# TP03. Confidence Intervals & Hypothesis Tests

#### enseignant: Anastasios Giovanidis 2021 - 2022
#### date: 29 September 2021

#### student name or binome:

This is the TP related to 03. Confidence Intervals & Hypothesis Tests. 

We need to import the following libraries:

In [1]:
import matplotlib.pyplot as plt
import numpy as np
from scipy.stats import norm
import random

## Exercise 1 (interval)

We wish to measure a quantity $\theta$, but there is a random error in each measurement (noise). 

Then, measurement $i$ is

$X_i = \theta+W_i$,

$W_i$ being the error in the $i$-th measurement. All $W_i$s are i.i.d.

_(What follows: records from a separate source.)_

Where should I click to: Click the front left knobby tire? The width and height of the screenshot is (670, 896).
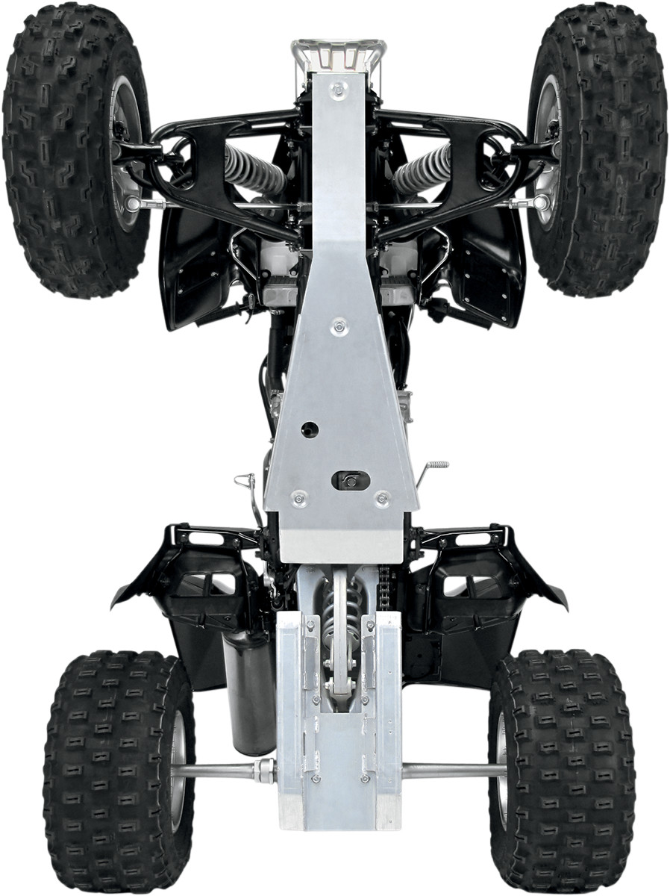[x=71, y=149]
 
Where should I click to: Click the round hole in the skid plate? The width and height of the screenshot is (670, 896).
[x=310, y=429]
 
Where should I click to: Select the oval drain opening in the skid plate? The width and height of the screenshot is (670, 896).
[x=351, y=481]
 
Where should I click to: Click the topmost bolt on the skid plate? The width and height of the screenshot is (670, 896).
[x=339, y=90]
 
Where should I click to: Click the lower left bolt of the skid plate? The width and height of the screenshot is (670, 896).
[x=299, y=497]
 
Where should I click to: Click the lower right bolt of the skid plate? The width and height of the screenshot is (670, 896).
[x=382, y=497]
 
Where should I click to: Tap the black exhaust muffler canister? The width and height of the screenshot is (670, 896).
[x=248, y=691]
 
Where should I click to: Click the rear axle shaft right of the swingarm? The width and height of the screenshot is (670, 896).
[x=451, y=771]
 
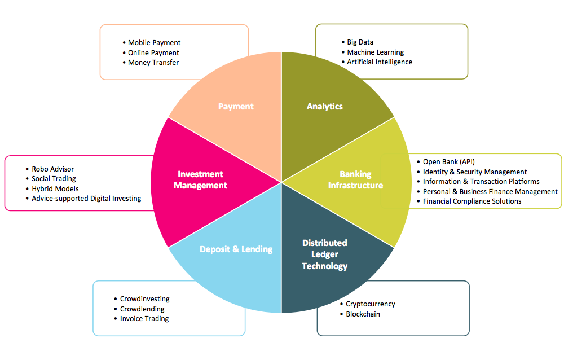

Preliminaries: GENERATE $n$ measurements $(X_1,\ldots, X_n)$ and report the average of the measurements $\overline{X}$ as the estimated value of $\theta$. To do so,
- The $W_i$s are drawn from $Normal(0,\sigma^2)$ with **known** standard deviation $\sigma=4$.
- The **unknown** parameter $\theta=1$.

**Questions**

   a) Given a sample-set of size $n=10$, provide the confidence interval for $\theta$, with confidence $\alpha=90\%$. 
      
   b) Draw $T=2,000$ times, new sets of size $n=10$ each, find new intervals for each $t$, and mark with $+1$ if the unknown parameter $\theta=1$ falls inside the new confidence interval calculated, otherwise $0$. What is the percentage that it falls inside the estimated interval?
   
   c) After having written the code, repeat (a)-(b) for unknown variance, using the sample standard deviation and approximate confidence intervals. What do you observe? Why?

**Answers**

In [1]:
#Hint: you will need X.mean(), X.var(), norm.ppf(1-a/2)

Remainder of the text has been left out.